Throw in COVID-19 and your clients face perilous decisions about their health care.

There has been an accelerated pace of people having to decide if they should take COBRA, go to Medicare, do nothing or do something. Workers are being offered early retirements. Some are accelerating their own timeline of retirement, if they can. Many are facing unemployment at an historical pace.

Decisions about healthcare coverage often have to be made quickly and at times of duress. Mistakes can easily be made.

Let’s talk through what COBRA is and I’ll tell you what I mean by “mistakes.”
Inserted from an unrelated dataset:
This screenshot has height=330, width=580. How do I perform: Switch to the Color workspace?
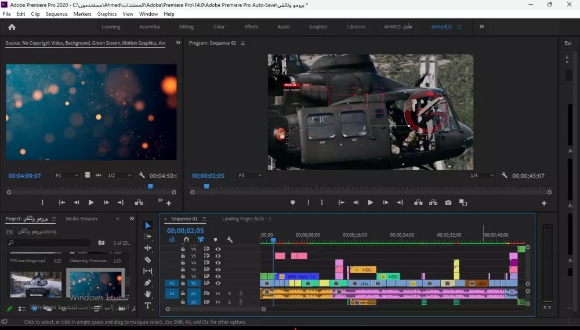(x=219, y=27)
COBRA stands for Consolidated Omnibus Budget Reconciliation Act. In 1983, this federal law was passed to provide for continuing group-health insurance as coverage for some employees and their dependents after a job loss or another qualifying event. COBRA is the insurance that someone had at work and were used to having while employed. Thus, in the employee’s head, “it’s just regular insurance like I had at work.” They intend to take that coverage “with them” as they separate from the employer.

Because this coverage looks and feels like their “normal” coverage, in comes the potential for mistakes.

I find that COBRA paperwork is often provided to a person who is over age 65 with no disclaimers or even the suggestion of “Please talk to a person about Medicare and how it can affect COBRA coverage.” Not to pin anything on human resource departments, but the typical statement I hear from the employee leaving the employer is that, “HR said it’s the same coverage that I had.”

Yes, it is indeed. The company will allow you take that exact same coverage with you for typically up to 18 months. Often, you (the employee) will pay 102% of the cost. You’re buying the same coverage that you had at work.